You won cheerleading nationals by singing Celine Dion in French? Who the hell ARE you?
Kurt stared down at the text message, and then left his phone to finish his moisturising routine. When he returned, the text was still there, and was still from THE SMYTHE.
I am awesome, he eventually typed back, followed by: Stop stalking me, creep.
Usually, Kurt would be the first in the Lima Bean and Sebastian would join him a while later. They didn’t have set days – sometimes Sebastian didn’t show up at all, and there must have been days that Sebastian did his homework alone – because they weren’t friends and this wasn’t anything more than a coincidental routine. They were saving the Lima Bean tables by crowding onto one, and Kurt decided that Sebastian’s comments were a test upon his patience so that he would grow stronger.
It was a Wednesday afternoon that Kurt found Sebastian sitting at a round table by himself.
Kurt sat down heavily across from the other student, and then breathed in deeply and steadily.
Later, looking back at this moment, Kurt would realise that it was the first time that Kurt had approached Sebastian instead of vice versa. At this point, however, his hands were itching for something to do, so he left his messenger bag by the seat and then walked, in a daze, to the counter.
It would also occur to Kurt, looking back, that he must have learned Sebastian’s coffee order through osmosis. He placed the two cups down onto the small table, and then placed the white envelope between them.
Sebastian finally looked up at him, and then frowned at the cup. “Uh, thanks,” he said, sounding confused. “Unless they’re both for you…?”
Kurt sat down again. His hands still itched to move. “No, that’s yours. Don’t say anything.”
“Why not?” Sebastian asked. “What’s wrong? What’s the envelope?”
Kurt felt sick. “It’s from NYADA.”
“NYADA? You applied to NYADA?” Sebastian asked, sounding honestly interested. “Oh, Jesus, I can’t go to New York then.”
“Huh?” Kurt asked, wondering if he was in shock.
“It’s either New York or Paris, I haven’t decided yet,” Sebastian replied. Of course he was confident about his dream schools, he was Sebastian. Kurt couldn’t gather the energy to want to punch him anymore, because even though he was looking at Sebastian he was still totally focused on that slightly crumpled, unopened white envelope. “Did you get in?”
Kurt’s breaths felt shaky. “I don’t know.
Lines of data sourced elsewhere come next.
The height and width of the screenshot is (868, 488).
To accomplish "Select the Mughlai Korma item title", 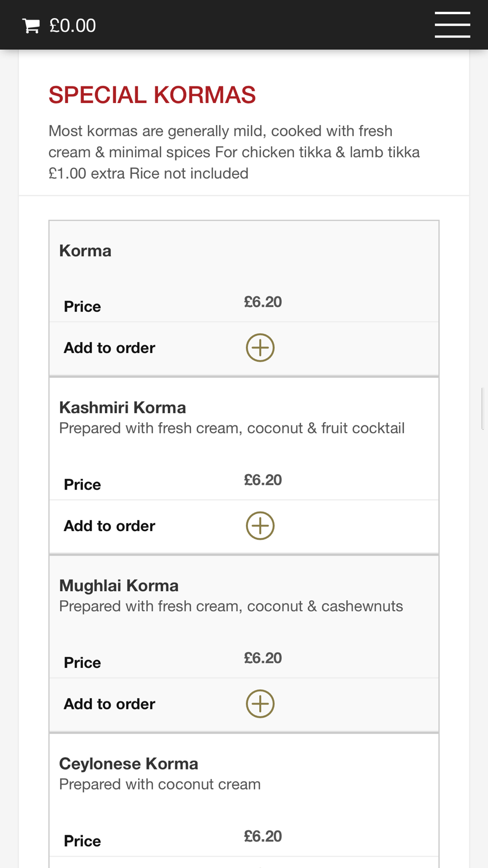I will click(x=119, y=585).
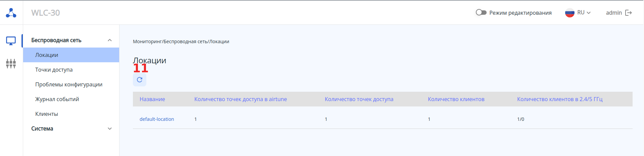Toggle the edit mode switch
644x156 pixels.
coord(481,12)
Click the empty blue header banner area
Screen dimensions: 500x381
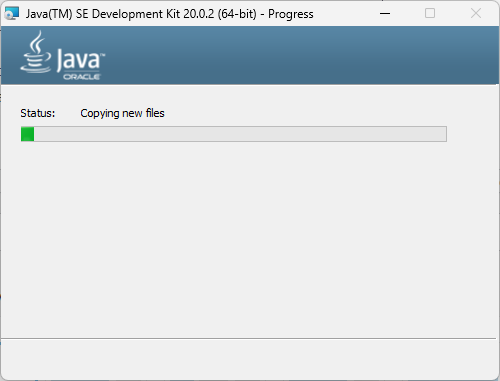pos(300,55)
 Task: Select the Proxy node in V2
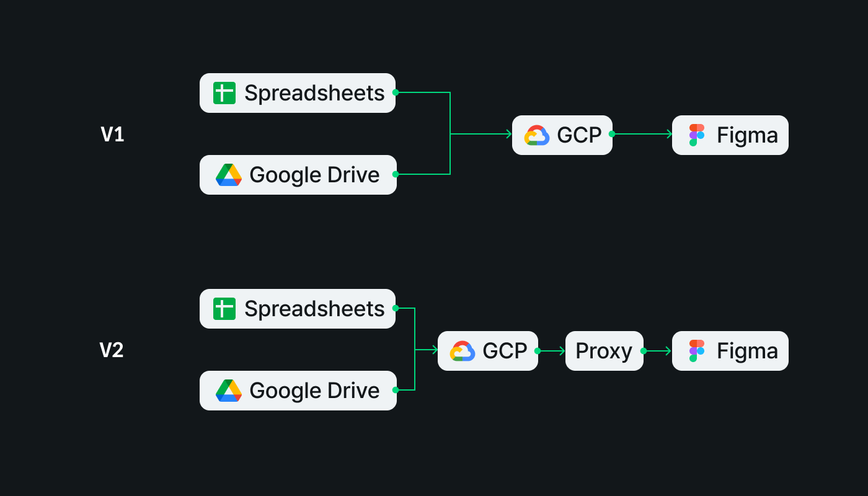(605, 351)
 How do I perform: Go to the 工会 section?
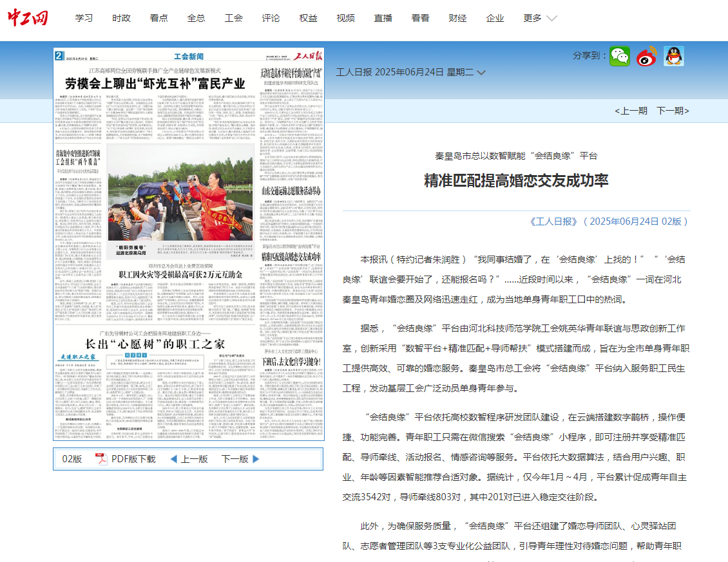tap(233, 18)
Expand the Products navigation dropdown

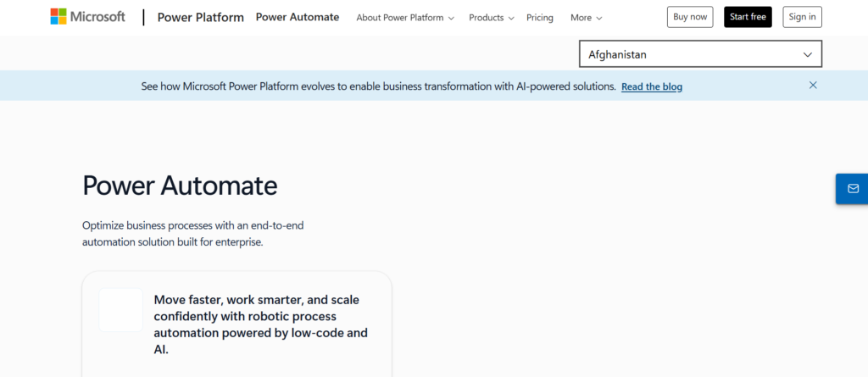pos(492,18)
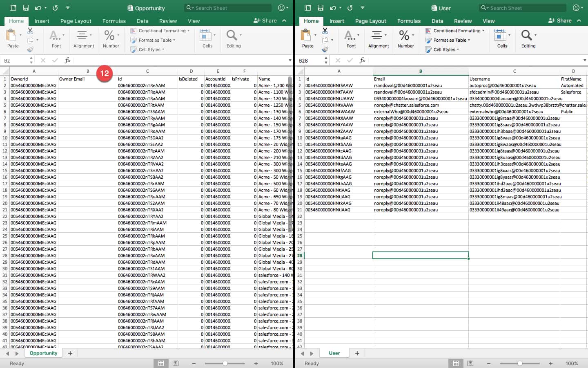Select the Format Painter brush in the User ribbon
This screenshot has height=368, width=588.
[x=325, y=49]
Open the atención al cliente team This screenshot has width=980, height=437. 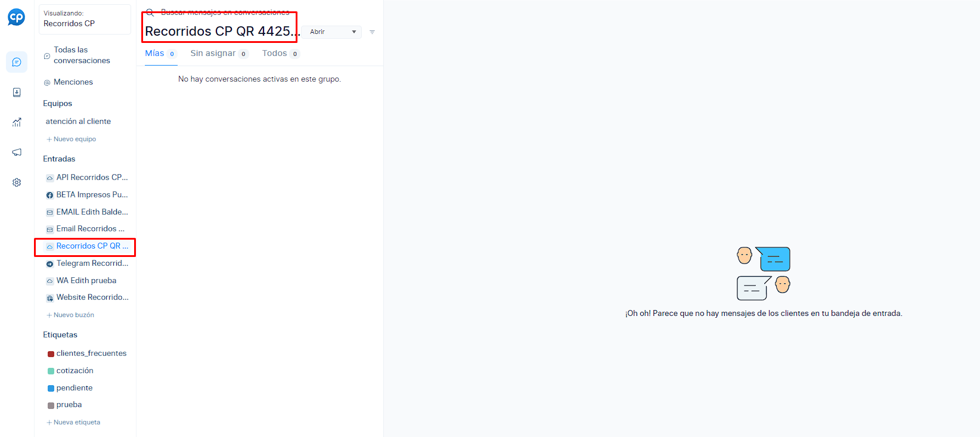coord(78,122)
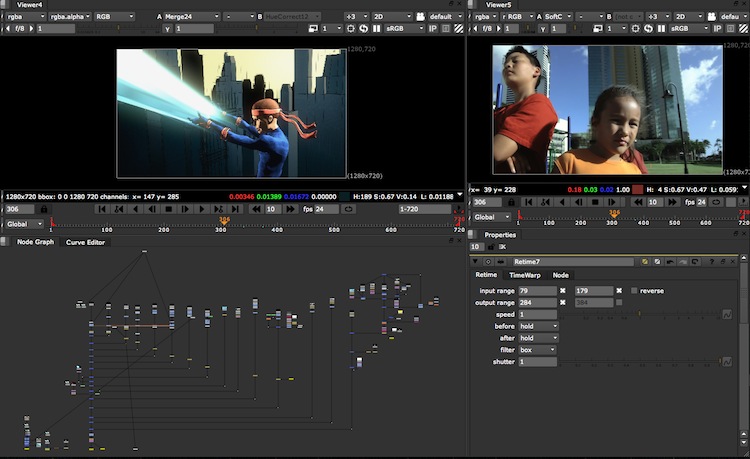Click the speed slider in Retime7
Screen dimensions: 750x459
640,315
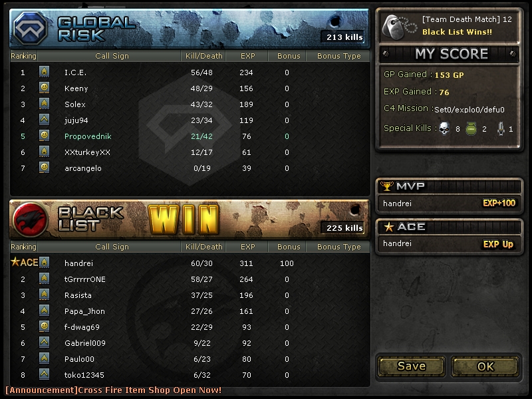This screenshot has height=399, width=532.
Task: Click the ACE star icon
Action: pos(389,227)
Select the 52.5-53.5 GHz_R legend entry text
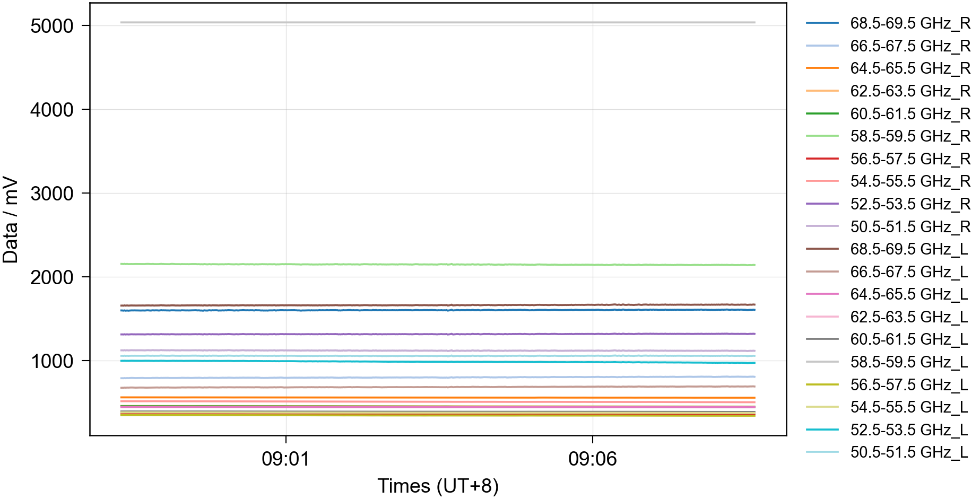 [x=910, y=204]
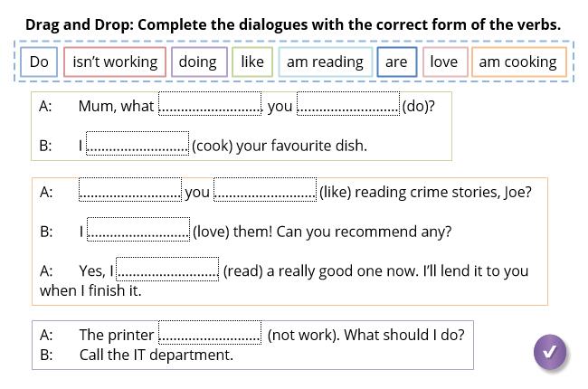Select the 'isn't working' word tile
This screenshot has width=588, height=389.
115,62
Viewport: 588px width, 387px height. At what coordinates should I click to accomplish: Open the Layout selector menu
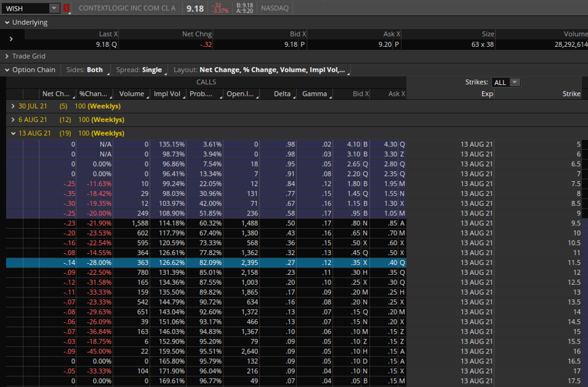click(x=261, y=70)
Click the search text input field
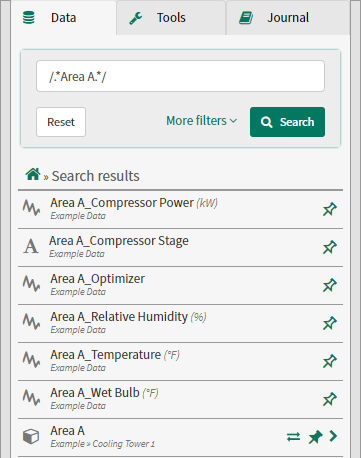361x458 pixels. [180, 76]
I haven’t opened it yet.”
Sebastian’s eyebrows shot up. “Why not?” he asked.
Kurt shrugged, and then tugged at the overly-long sleeves of his sweater because he needed to do something. “I, uh, nowhere felt right.”
Sebastian’s flat gaze was unimpressed. “So you’re just going to carry it around until it feels right?” he asked. “Jesus, Kurt, it’s going to say the same thing no matter when you open it.”
“I’m just not ready to know yet,” Kurt said, well aware that he sounded pathetic. He couldn’t even care. “I mean, what if they don’t want me? What if they do?”
“Wow,” Sebastian responded. “My homework is actually more interesting than you freaking out over nothing. Grow a pair, Hummel. What are you so scared of, anyway?”
And then, because the universe was taunting him, Sebastian picked up the envelope.
Kurt reached out and Sebastian moved backwards, and then stood up. “Sebastian,” Kurt hissed, standing to face him.
Sebastian’s expression was challenging. When Kurt did nothing but glare, he tore the envelope open with a grin and then began to read the letter.
Kurt felt sick. He felt like he might actually throw up, and vowed to aim for Sebastian’s stupid shoes if he did.
Eventually, Sebastian looked back up at Kurt. “Congratulations,” he said.
Kurt froze. This was Sebastian Smythe; congratulations could go either way. “What does it say?” he asked.
Sebastian handed the paper over, smiling. “You’re a finalist.”